## EXERCISE TASKS
(1) In the insurance agency conversation transcript, what did the customer with the dog say about one of the people in the office?
(2) Can you carry the insurance agency conversation transcript forward from where it stops?

## PAGE EXCERPT
......

Wow. Uh the third the third person.

SPEAKER_04

I want to know what the I want to know what the history was with her and Frank. Like, what kind of chocolates do you like? And and can you give me your address too? Oh, wait, I have your address. I'll be over this afternoon.

SPEAKER_05

Yeah. It was just very strange. It was very strange. I I have to I have to leave now because Frank sold the agency. Spider sense. Maybe she had a family member. Yeah.

unknown

Yeah.

SPEAKER_05

I don't know. But there is another funny story that came out of that purchase. Um, we had a a a lady who um was very nice, and she said, You all sound like really nice people, but my dog needs to meet you to make sure I'm gonna stick with you. And I am not like let's go.

SPEAKER_04

You went out, you went out, you got you got two two big boxes of milk bones, you threw them in your pockets, and the dog had a big steak in the office.

SPEAKER_05

No, she brings the dog in. Is it was this um uh big gold?

SPEAKER_01

You you said you you went along with it to say let's go.

SPEAKER_05

Come on, I said dog's gonna love the heck. Bring the dog in. Sure. It was you know, it it was it was it was a customer and another um related family member, um, you know, two nice personalized packaged accounts. Um, and I said, sure, bring the dog in. Yeah. And she brought that dog in and marched it around to everybody in the office. Oh, wow. Um, which at the time was including me, was five. And um then, you know, she ended up in my office with the dog sitting on my floor and we're talking. And she said, you know, one of your people is very is really high anxiety. And of course I knew exactly who it was, but it was just it was just funny.

SPEAKER_01

Was that person's name Greg?

SPEAKER_05

Yeah. No, the dog was licking my hand, you know, he was cool with me.

SPEAKER_04

You're in. You're like, I was that was good. I was packing bacon in both pockets.

SPEAKER_01

Like we were like rubbing down the milk bones on the shirt and the paint before you met, like, you know.

SPEAKER_04

Oh, that's great. All right, so here's here's the here's the last part to my scaling question. Sorry to make this one so long. All right, so as you're scaling, you're buying these other businesses, you're stacking them on, your business is growing. Sometimes, depending on what business you're in, I'm insure with insurance, if this is the case. Sometimes when you stack, sometimes your margin can kind of compress a little bit. Maybe because you got to throw a little marketing at it, maybe you have more rent, maybe you need more staff, uh, maybe you need more tech, you know, whatever it is. Did your margin stay the same, improve? Did it shrink a little bit with the size? Like, what was kind of like the overall like outcome?

......

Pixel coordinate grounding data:
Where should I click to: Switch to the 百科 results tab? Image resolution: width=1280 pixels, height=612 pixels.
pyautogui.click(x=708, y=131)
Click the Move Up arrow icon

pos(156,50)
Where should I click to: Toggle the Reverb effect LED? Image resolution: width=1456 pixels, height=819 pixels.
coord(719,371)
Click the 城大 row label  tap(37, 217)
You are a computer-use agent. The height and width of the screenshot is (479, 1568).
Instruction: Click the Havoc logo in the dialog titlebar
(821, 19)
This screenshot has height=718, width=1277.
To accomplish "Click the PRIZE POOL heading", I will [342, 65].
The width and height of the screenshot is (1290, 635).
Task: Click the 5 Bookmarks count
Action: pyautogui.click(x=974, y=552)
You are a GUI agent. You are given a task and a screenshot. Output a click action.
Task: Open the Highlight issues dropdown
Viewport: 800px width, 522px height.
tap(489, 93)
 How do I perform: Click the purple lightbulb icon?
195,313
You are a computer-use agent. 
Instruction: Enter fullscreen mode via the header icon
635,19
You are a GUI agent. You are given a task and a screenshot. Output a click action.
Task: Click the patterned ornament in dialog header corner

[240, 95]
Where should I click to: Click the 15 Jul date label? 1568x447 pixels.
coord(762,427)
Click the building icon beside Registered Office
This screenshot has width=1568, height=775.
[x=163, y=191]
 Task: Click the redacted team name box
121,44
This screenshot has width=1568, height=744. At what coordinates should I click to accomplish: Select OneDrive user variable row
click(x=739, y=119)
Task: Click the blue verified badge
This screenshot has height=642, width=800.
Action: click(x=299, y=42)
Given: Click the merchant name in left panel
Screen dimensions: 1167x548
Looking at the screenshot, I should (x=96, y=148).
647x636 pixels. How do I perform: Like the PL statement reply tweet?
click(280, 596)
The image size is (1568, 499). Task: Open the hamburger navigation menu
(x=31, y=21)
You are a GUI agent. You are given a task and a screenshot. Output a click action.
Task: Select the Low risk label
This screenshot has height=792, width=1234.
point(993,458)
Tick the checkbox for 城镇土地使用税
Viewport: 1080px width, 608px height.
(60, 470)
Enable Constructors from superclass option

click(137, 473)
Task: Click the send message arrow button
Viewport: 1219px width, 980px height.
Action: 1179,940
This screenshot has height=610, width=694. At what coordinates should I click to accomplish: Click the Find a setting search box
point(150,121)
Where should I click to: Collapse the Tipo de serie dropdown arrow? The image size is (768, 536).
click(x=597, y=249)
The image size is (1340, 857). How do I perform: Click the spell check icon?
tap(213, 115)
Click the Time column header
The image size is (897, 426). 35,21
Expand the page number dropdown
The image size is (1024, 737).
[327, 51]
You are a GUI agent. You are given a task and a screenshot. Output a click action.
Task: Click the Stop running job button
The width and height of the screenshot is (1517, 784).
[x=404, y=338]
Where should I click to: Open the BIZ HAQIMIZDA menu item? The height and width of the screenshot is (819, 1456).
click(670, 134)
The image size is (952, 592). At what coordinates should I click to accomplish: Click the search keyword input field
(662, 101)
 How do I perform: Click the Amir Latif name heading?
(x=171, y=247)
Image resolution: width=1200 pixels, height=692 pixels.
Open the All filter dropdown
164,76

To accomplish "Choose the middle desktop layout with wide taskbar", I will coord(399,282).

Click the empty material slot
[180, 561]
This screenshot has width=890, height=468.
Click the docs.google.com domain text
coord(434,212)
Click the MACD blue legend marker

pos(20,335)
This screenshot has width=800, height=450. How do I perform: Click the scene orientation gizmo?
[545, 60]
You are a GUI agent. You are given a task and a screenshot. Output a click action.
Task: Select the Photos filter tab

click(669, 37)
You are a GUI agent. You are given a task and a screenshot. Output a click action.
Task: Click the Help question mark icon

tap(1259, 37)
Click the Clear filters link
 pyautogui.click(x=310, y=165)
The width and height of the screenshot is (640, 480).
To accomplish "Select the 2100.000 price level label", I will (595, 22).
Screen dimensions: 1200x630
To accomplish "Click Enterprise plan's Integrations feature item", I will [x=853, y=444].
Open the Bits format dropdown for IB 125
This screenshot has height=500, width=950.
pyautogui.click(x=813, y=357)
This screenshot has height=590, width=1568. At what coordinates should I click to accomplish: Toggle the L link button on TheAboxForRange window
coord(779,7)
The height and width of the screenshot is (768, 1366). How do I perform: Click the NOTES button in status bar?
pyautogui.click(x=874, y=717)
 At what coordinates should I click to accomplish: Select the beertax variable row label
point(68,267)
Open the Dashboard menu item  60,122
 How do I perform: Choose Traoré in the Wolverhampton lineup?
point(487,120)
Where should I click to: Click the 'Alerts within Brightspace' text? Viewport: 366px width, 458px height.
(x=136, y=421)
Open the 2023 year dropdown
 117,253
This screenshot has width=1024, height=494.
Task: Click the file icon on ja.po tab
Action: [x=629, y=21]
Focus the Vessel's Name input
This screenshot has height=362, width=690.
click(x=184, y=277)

......

## ANSWERS BY TASK
(1) She said one of them was really high anxiety.

(2)
SPEAKER_05

Um positive, very positive. We have a I just finished doing my best practices data. Um, I gotta submit it today or tomorrow. Um, my EBITDA, and I'll explain that if you want me to, but my EBITDA is clocking in at about 56%.

SPEAKER_04

Wow.

SPEAKER_05

Yeah, we can go through that, go through that a little bit. Let's get a little technical very robust. Um, and I'll get back to that. I'll I'll get back to the EBITDA. But we have we have um used technology, just use what we have. We're not buying all crazy stuff. I'm not super high-tech, but we just use stuff, and I have um really well-trained people who just work very hard. Um, and it's just maximizing what we're doing with the clients that we have. Um, so at one point we peaked out at seven employees, one of them was part-time. We're presently sitting at five employees. We could probably use another part-timer, um, but yet we're 3x the revenue when I first bought the agency.

SPEAKER_03

Wow.

SPEAKER_05

So um, I don't know what it is. Um, I'm I'm I'm happy about it, and and it's part of the reason that we keep, you know, the best practices uh designation, um, which is primarily a financial metric. Um but the EBITDA, so that's earnings before interest taxes, depreciation, and amortization. And I think a good or average agency is is probably in the 25 to 28 percent range. I'm not really sure. Sean, have you have you ever looked at that for an agency or talked about that?

SPEAKER_01

No, but those numbers do um sound about on target there. So he's about double.

SPEAKER_05

Yeah, yeah. That's um, I mean, I will tell you in my um my agency size category for for the best practices study, we are routinely um among the top of everybody e-biddle-wise, because we've been over.

SPEAKER_01

Especially because if you go revenue per employee is probably a big component of it, right? Yeah. And so if you go from seven to five or whatever the the you know, if you're growing revenue out of 3x and you're reducing staff, I mean, the the numbers kind of get skewed that way, but it totally works for you, right? It it's like you you can't really you know find fault in um building the agency, growing the agency, and just just getting dialed in with the the staff uh that you need to facilitate uh servicing.

SPEAKER_05

And part and part of it is by the way, uh I mean, this is you know, it's kind of a a lot of agencies don't do group health, group medical. Um, but that's low touch business, you know. So a good 18-ish percent of our revenue is in that business, and really all it is is renewals come around, it's like, yeah, this is the renewal, it's health insurance, it went up. Um just like those larger commercial accounts, right, Greg?

SPEAKER_01

Yeah, yeah, sure. I mean, I mean it actually the other way in terms of a lot of touch and a lot of review and a lot of a lot of touch.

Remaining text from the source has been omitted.